TASK TO CARRY OUT: Produce as output only the lines below starting at the line with "Screen dimensions: 2560x1440" and continuing through the line with "The image size is (548, 401).", each one exactly as written.

==*==

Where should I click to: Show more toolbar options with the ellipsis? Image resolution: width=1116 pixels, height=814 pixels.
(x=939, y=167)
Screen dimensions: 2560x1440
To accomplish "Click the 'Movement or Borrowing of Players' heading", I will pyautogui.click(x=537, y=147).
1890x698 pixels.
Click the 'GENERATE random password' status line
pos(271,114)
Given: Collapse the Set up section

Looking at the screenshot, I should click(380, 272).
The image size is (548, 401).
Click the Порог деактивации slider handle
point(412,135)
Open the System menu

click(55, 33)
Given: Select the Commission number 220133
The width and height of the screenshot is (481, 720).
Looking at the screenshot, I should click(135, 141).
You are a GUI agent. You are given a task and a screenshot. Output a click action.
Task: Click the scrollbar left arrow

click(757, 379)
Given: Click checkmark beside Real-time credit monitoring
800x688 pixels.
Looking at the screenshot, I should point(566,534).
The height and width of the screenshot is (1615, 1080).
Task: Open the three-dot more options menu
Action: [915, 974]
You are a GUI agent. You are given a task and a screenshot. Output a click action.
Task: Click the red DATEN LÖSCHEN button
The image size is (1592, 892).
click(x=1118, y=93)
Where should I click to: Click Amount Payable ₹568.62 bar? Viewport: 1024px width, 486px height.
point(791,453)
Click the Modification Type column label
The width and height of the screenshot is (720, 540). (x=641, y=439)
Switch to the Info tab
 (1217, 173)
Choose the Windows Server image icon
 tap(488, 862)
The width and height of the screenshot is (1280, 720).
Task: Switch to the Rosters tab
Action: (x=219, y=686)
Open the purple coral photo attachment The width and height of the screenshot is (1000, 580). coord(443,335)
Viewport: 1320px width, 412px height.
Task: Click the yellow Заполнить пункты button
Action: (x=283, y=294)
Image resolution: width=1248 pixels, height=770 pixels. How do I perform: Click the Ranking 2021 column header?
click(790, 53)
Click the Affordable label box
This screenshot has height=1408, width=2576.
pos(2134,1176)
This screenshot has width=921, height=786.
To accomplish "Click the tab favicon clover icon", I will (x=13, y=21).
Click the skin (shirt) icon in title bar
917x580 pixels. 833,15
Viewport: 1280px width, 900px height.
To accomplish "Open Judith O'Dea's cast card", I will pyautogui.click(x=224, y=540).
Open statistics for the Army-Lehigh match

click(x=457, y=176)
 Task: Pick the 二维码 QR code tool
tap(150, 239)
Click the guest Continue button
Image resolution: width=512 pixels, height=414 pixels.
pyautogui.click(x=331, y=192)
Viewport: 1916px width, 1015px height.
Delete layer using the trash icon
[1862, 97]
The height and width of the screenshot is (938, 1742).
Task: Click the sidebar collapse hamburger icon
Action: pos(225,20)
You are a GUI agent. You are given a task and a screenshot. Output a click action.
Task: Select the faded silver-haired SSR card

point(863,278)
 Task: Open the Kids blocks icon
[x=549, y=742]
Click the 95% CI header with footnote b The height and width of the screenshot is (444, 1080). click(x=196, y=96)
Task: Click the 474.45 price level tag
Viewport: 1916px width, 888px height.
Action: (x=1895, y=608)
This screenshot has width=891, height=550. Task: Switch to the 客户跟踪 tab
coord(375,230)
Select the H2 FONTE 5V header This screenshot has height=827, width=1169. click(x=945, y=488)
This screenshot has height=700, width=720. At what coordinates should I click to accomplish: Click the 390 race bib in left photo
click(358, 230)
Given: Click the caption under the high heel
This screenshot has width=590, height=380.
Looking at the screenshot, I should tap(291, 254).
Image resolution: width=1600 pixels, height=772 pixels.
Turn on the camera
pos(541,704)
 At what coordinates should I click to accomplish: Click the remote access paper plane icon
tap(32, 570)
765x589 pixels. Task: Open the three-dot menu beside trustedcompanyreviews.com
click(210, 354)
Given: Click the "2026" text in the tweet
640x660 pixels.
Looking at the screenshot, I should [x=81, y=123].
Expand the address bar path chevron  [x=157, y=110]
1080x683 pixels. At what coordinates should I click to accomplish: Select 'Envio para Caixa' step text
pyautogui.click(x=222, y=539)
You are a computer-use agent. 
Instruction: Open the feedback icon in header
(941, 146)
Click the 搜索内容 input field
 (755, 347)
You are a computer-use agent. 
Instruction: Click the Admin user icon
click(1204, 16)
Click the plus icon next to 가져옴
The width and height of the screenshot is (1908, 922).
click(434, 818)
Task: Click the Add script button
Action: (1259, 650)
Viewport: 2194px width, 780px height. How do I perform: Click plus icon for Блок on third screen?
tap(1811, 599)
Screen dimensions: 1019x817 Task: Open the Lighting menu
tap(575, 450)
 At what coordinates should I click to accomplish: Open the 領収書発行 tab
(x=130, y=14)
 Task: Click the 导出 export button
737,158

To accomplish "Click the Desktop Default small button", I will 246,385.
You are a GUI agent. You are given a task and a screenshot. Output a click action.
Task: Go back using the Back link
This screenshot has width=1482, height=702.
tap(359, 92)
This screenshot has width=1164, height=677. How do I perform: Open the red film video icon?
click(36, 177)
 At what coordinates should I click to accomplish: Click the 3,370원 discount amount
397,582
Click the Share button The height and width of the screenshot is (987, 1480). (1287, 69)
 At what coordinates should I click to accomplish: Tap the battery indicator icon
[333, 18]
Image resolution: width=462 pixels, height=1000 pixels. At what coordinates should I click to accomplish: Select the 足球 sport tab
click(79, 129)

==*==

SOLVED EXERCISE:
Screen dimensions: 2560x1440
To accomplish "Click the 'Movement or Borrowing of Players' heading", I will pyautogui.click(x=537, y=147).
1890x698 pixels.
Click the 'GENERATE random password' status line
pos(271,114)
Given: Collapse the Set up section

Looking at the screenshot, I should click(380, 272).
The image size is (548, 401).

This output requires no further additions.